Pour pouvoir se consacrer pleinement à la fabrication, Christophe s'était associé avec Eric Berthelot (gestionnaire) et Alain Grégoire jeune vosgien très doué en vernissage qui lui avait été présenté par Thierry Carrel. Dominique Caillierez était aussi venu de Lyon.
La Sàrl "Société Instrumentale" fut constituée en Juillet 81 et l'installation n'a pas été très facile. Après deux mois de travaux d'aménagement, il a fallu isoler la toiture, déshumidifier le bâtiment depuis longtemps inoccupé, fabriquer les gabarits d'usinage, aménager les postes de travail et former le personnel.
Les premières séries furent prêtes à la fin de l'année, distribuées par SMI qui avait exposé les prototypes lors du salon de Vincennes en Septembre.

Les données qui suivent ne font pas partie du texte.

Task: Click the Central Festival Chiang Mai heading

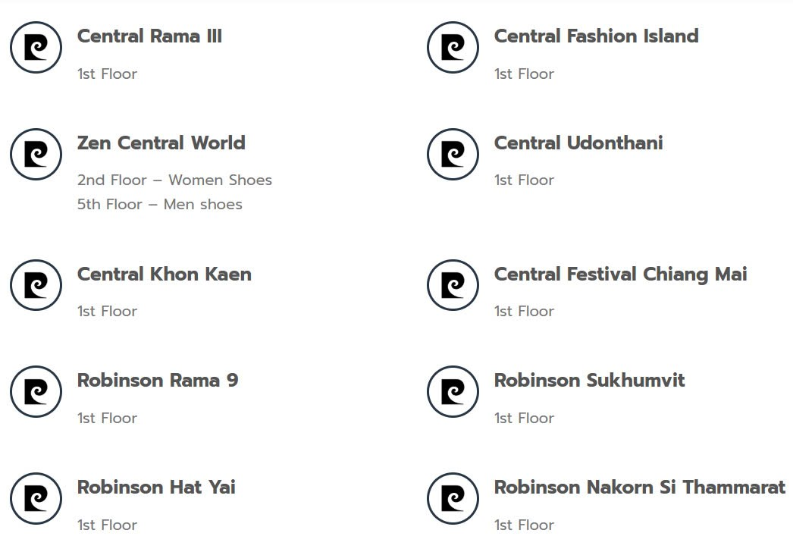Action: [620, 274]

En 82 une dizaine de personnes travaillaient dans deux mille mètres carrés d'atelier au milieu des sapins, des machines partout, d'énormes piles d'érable, d'aulne et de noyer s'entassaient vers le séchoir et des chariots de guitares en cours de fabrication attendaient près des machines. Les gros tuyaux de la centrale d'aspiration contournaient l'arbre de transmission qui permettait autrefois de faire tourner les machines textiles. Chaque mois 80 instruments étaient fabriqués.

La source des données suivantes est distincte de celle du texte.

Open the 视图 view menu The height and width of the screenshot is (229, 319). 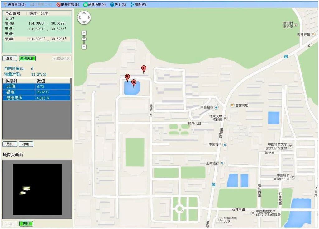138,5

Les "D3" et les "Clean" sont des guitares à manche conducteur, les premières à proposer de série les maintenant fameux micros Seymour Duncan, les basses "BD3" étaient déjà disponibles en 4, 5 ou 6 cordes, frettés ou fretless. Presque tout était fabriqué sur place, les cordiers et les boutons de potentiomètre en bronze, les entourages de micro guitare et les capots de micro basse. Les séries "2" arrivèrent fin 82 avec la D2 (version light de la D3 avec touche palissandre, pièces chromées, cornes arrondies et micros Schaller) et la BD2 (manche vissé, pièces chromées et micros Schaller).
En 83 furent fabriquées dix "Invader" ces guitares-fusée sans tête dont le corps est formé de deux tubes métalliques parallèles, elles furent offertes aux dix meilleurs revendeurs français.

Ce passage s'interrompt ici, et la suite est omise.